My research focuses on advancing the scientific foundations and computational capabilities of modern nuclear reactor analysis. I work at the intersection of neutron transport theory, reactor physics, multiphysics modeling, optimization, and scientific machine learning. My group develops both fundamental theory and practical tools aimed at enabling safer, more efficient, and more innovative nuclear energy systems.

Neutron transport theory and computational methods

I investigate the mathematical and physical foundations of neutron transport and develop state-of-the-art deterministic and stochastic methods for solving the transport equation. This includes discrete ordinates solvers, multigroup diffusion approximations, and high-efficiency Monte Carlo techniques. A central focus of my work is the development of advanced quasi-static formulations and accelerated solution strategies capable of handling complex, heterogeneous reactor geometries and transient scenarios with high fidelity.

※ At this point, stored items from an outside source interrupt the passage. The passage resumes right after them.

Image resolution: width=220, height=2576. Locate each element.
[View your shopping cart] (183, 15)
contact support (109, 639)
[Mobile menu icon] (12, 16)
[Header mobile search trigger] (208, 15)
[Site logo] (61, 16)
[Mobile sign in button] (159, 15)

Reactor core physics and fuel management optimization

My research includes the development of optimization frameworks for in-core fuel management and reactor core design. Using adjoint-based sensitivity analysis and evolutionary algorithms, I focus on loading pattern optimization, burnup shaping, and strategies that enhance fuel utilization while respecting operational limits and ensuring robust safety margins. These methods combine physical insight with modern numerical optimization to support next-generation core design methodologies.

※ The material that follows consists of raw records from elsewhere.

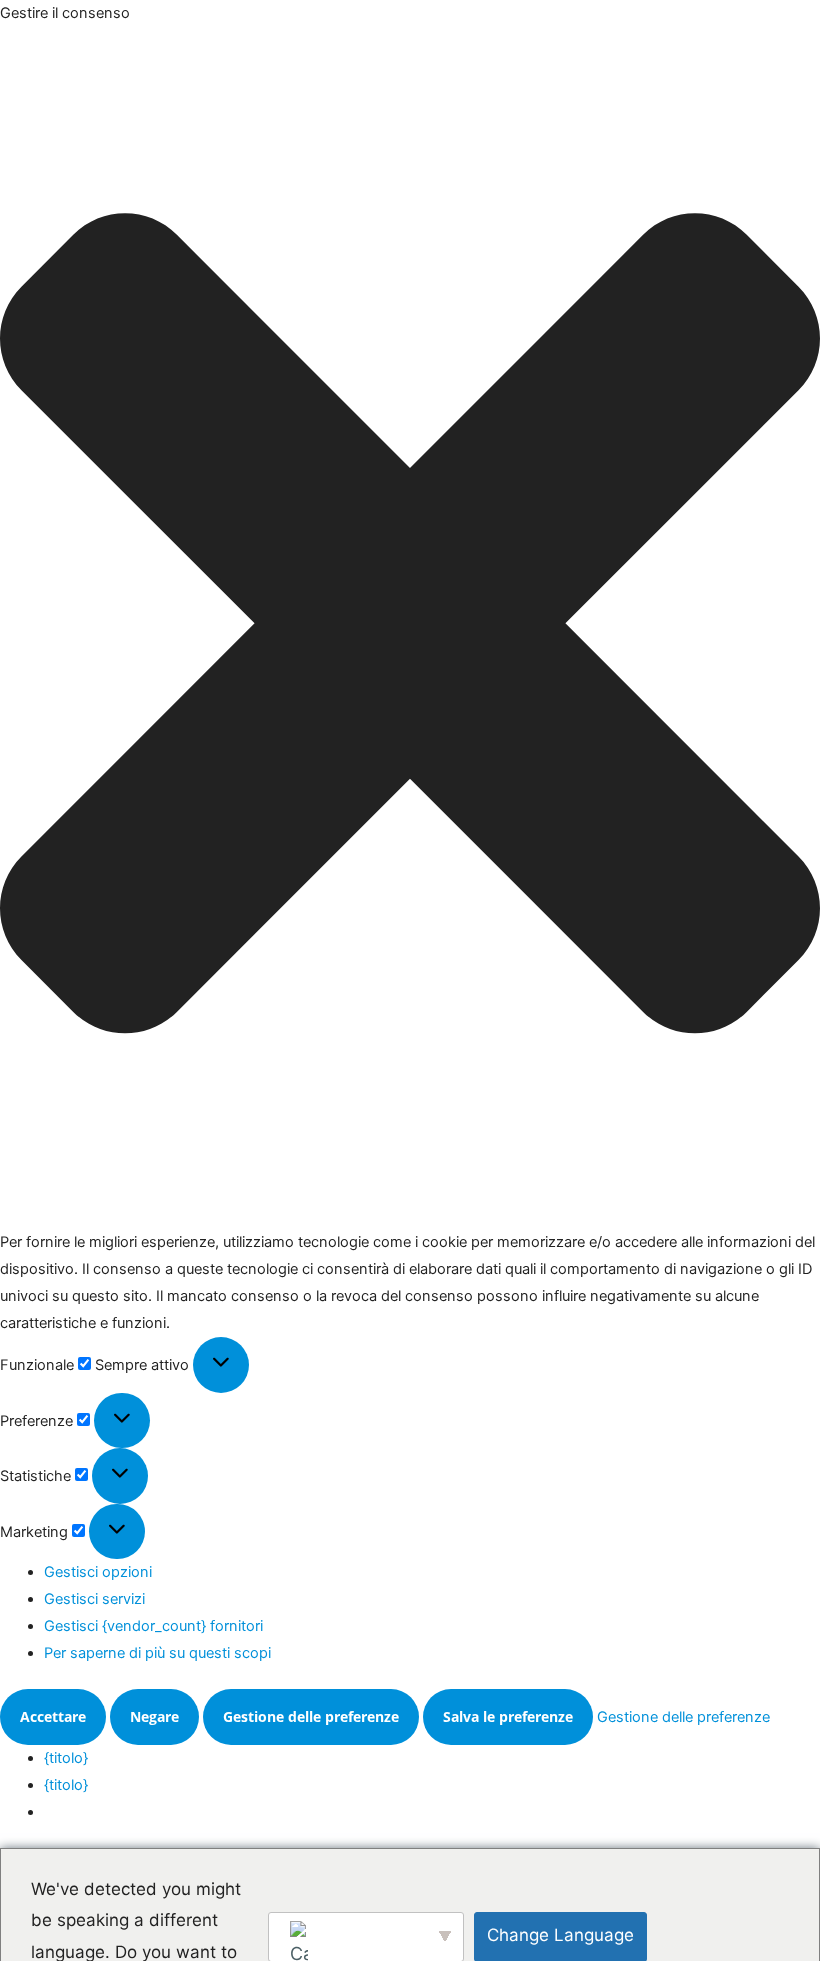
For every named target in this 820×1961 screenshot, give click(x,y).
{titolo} (66, 1758)
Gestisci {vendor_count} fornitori (153, 1626)
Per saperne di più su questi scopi (157, 1653)
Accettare (53, 1716)
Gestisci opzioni (98, 1572)
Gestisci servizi (94, 1599)
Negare (154, 1716)
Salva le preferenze (508, 1716)
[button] (410, 628)
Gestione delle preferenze (311, 1716)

Advanced reactor concepts and multiphysics analysis

I work on neutronics and safety analysis of Generation IV reactor concepts, with particular emphasis on Small Modular Reactors (SMRs), microreactors, and advanced thermal-spectrum systems. My group develops high-fidelity multiphysics models that couple neutron transport, thermal hydraulics, and control logic. These tools support transient analysis, feedback evaluation, and design exploration of novel reactor architectures.

Experimental reactor physics

My research also engages with experimental programs in reactor physics. I contribute to the design and interpretation of zero-power experiments, neutron noise studies, and the development of specialized detectors. Collaborative work with partners abroad supports benchmarking, model validation, and the integration of experimental data into computational workflows.

Machine learning and AI for reactor physics

I explore the integration of machine learning into reactor analysis through physics-informed neural networks (PINNs), hybrid CNN-PINN architectures, and data-driven surrogate models. These tools aim to accelerate transport calculations, reconstruct neutron flux distributions, enhance parameter estimation, and support real-time or reduced-order modeling of complex reactor systems.